‘Trailblazing’ gay Judge Batts dies
Manhattan Federal Judge Deborah Batts, the first openly gay judge of the federal judiciary, has died. She was 72.
Batts (inset) was about to preside over the embezzlement trial of lawyer Michael Avenatti, who is accused of swindling $300,000 from his best-known client, porn star Stormy Daniels, while he was representing her in her legal fight against President Trump.
The judge’s death will likely delay the start of the trial, which was scheduled for April 21.
Chief Manhattan Federal Judge Colleen McMahon said Batts was a pioneer for many reasons.

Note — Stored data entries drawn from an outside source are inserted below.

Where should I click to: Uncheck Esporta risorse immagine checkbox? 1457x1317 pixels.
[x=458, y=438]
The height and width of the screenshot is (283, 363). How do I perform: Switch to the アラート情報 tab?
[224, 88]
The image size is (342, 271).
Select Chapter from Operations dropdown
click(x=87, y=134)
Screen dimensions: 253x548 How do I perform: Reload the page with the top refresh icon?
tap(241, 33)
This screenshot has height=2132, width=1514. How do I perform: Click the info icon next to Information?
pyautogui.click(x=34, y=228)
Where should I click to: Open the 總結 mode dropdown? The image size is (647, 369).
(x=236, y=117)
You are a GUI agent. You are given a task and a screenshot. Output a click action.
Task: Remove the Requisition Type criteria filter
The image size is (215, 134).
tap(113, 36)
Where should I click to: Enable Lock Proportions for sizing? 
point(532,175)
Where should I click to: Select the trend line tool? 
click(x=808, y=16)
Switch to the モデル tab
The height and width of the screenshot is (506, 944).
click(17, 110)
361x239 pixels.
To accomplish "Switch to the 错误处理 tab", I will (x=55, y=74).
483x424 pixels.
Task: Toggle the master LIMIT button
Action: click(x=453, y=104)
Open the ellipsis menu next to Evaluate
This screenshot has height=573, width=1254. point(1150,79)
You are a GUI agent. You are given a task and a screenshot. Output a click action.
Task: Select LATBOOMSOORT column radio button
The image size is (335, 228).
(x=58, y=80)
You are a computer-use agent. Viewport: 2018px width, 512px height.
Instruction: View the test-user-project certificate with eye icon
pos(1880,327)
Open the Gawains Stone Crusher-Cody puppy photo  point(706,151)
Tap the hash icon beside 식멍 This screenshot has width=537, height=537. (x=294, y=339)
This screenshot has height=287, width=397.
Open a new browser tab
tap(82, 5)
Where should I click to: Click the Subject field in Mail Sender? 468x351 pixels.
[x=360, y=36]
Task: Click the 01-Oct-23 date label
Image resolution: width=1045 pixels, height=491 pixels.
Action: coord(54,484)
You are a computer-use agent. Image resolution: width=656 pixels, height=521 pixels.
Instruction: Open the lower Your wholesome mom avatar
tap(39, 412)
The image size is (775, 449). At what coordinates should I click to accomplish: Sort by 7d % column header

“A trailblazer in every respect: an openly gay African-American woman who became a United States district judge after a distinguished career as a federal prosecutor and law professor,” McMahon said in a statement.
“She will be remembered by her colleagues for her devotion to the work of the court, for her mentorship of a cadre of young lawyers of all backgrounds, and for her infectious smile and extraordinary collegiality,” she added.
McMahon singled out Batts for her work on RISE, a program in which offenders can earn reductions in supervised release time in exchange for participating in a rehabilitative program.
“Judge Batts’ devotion to these individuals and to their rehabilitation earned their loyalty and trust; it will be difficult to replace her,” McMahon said in the statement.
Batts had a long and varied career in the law. She graduated from Harvard Law School in 1972, having served on the editorial board of the university’s civil rights law review. Recommended to then-President Bill Clinton by Sen. Daniel Moynihan, Batts was sworn on to the federal bench in 1994.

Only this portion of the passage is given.